Wednesday, May 25, 2011

Getting Conservative in My Old Age

Ok, I am not that conservative or that old, but I have come to realize that my views are far more conservative than I had thought, but not Conservative the way Stephen Harper defines it in Canada or the various Republicans do in the US.  I have realized that my starting stance on any policy change is: is it better or worse than the status quo?  I am realizing that change for the sake of change, either to return to some imagined past or to jump to some potentially wonder future, is not really the justification we need.  First rule for Doctors: do no harm.

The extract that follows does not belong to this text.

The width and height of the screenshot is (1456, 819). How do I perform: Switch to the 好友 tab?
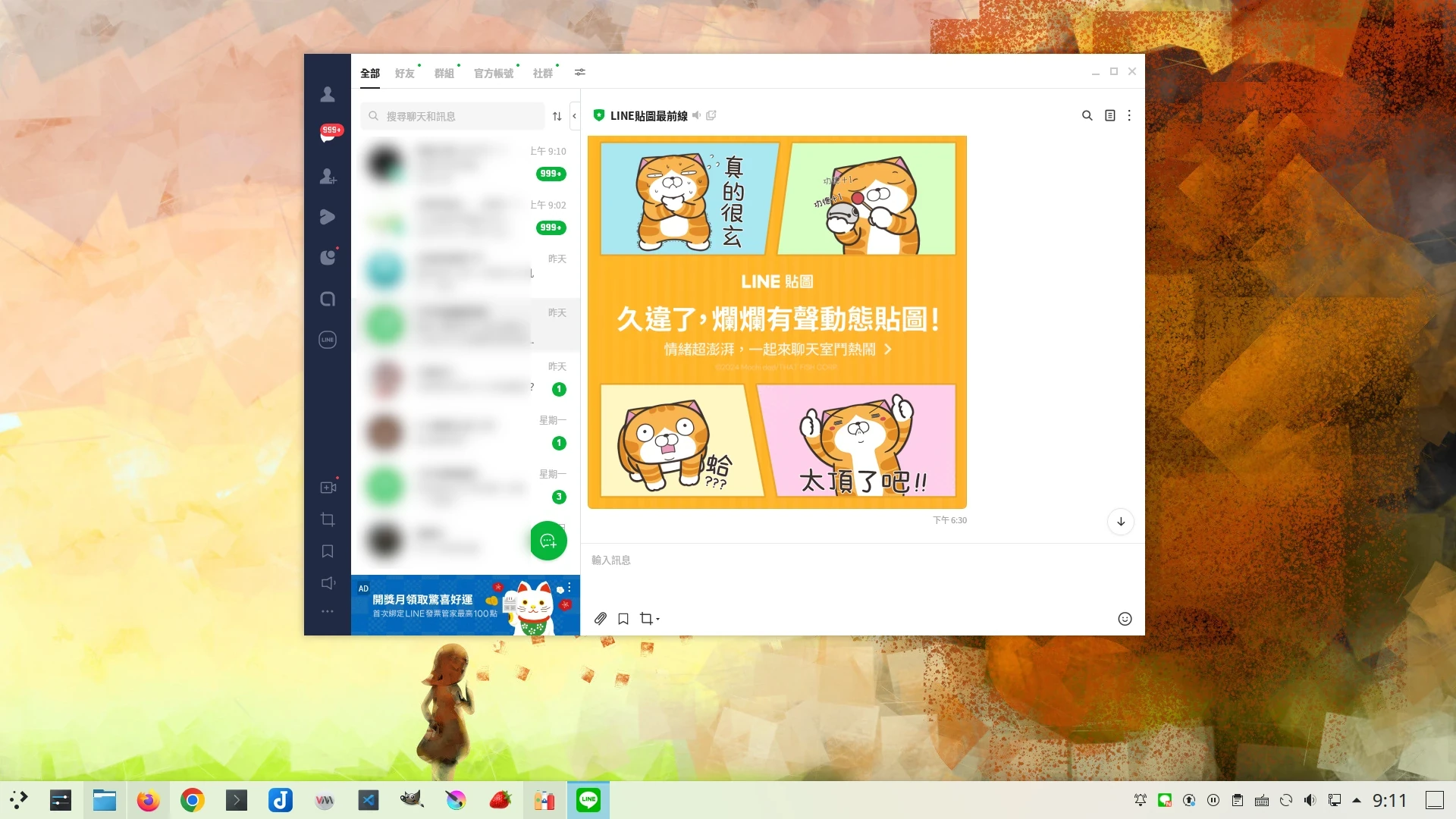pyautogui.click(x=404, y=73)
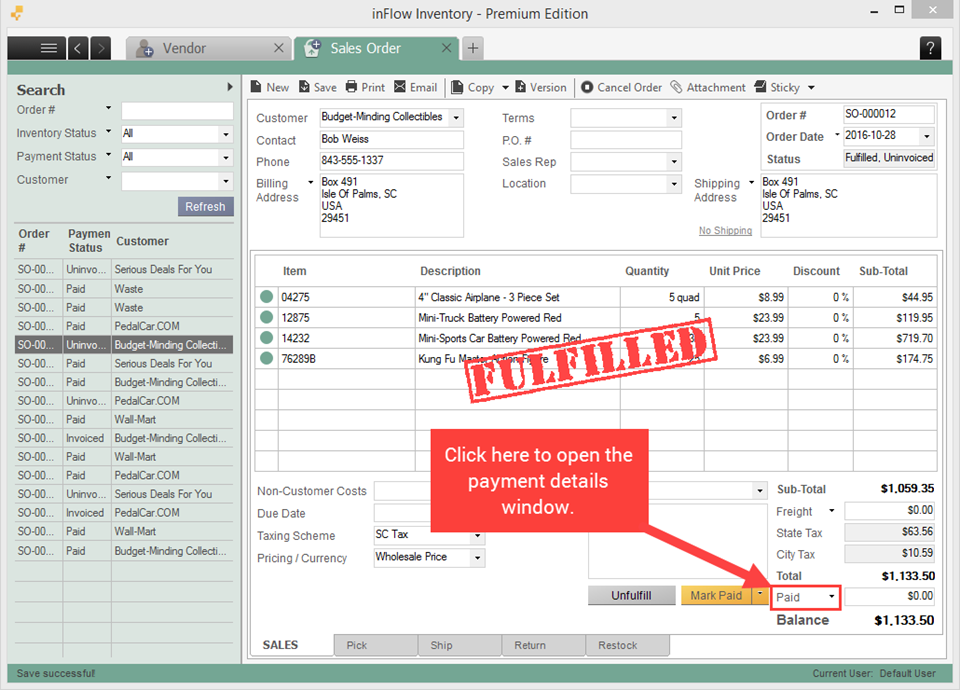Open the Taxing Scheme SC Tax dropdown

478,536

So, in my running debate with the Anglophone nationalists (see here, here and here), I tend to worry more about how trying to change the status quo might do more harm than good (not to mention that change would require convincing enough Quebeckers, no easy trick).  To be clear, I am not Dolores Umbridge who said: "But progress for the sake of progress must be discouraged. Let us preserve what must be preserved and prune practices that ought to be...prohibited!"  She was hardly conservative as she imposed a bunch of new rules and practices, perhaps to bring Hogwarts back to an imagined past, but imposed radical changes to make this happen. 

I guess I am stuck on the meaning of conservative-as it has multiple and often conflicting definitions:
  1. disposed to preserve existing conditions, institutions, etc., or to restore traditional ones, and to limit change.
  2. cautiously moderate or purposefully low: a conservative estimate.
Clause #1 has conflicting meanings, as preserving existing conditions and restoring traditional ones are not consistent.  I guess I tend to think of conservative as clause #2--cautiously moderate.  Obviously not a label that describes the fictional folks like Umbridge or the semi-fictional folks like Palin, Limbaugh, Bush II, and other "Conservatives."  In Canada, there is much concern about which definition will apply to Harper now that he is no longer constrained by minority government. 

My decision rule, at the end of the day, is that change is not always undesirable but that we should aim for changes that do the least harm, and that we should choose changes that harm those who are best able to weather the harm (that would be rich folks).  So, I am quite Liberal in my conservatism, I guess.  I am a progressive in the sense that I prefer change that improves things (to perfect the union, as Obama has put it often) rather than change to some idealized past (the 1950's were not such a great time for minorities, women, gays and lesbians, but other than that, it was swell, right?).

Does this post conflict with my earlier one where I say I don't like tradition?  No, because I do think that change that improves the status quo is perfectly fine and dandy especially even if it goes against tradition.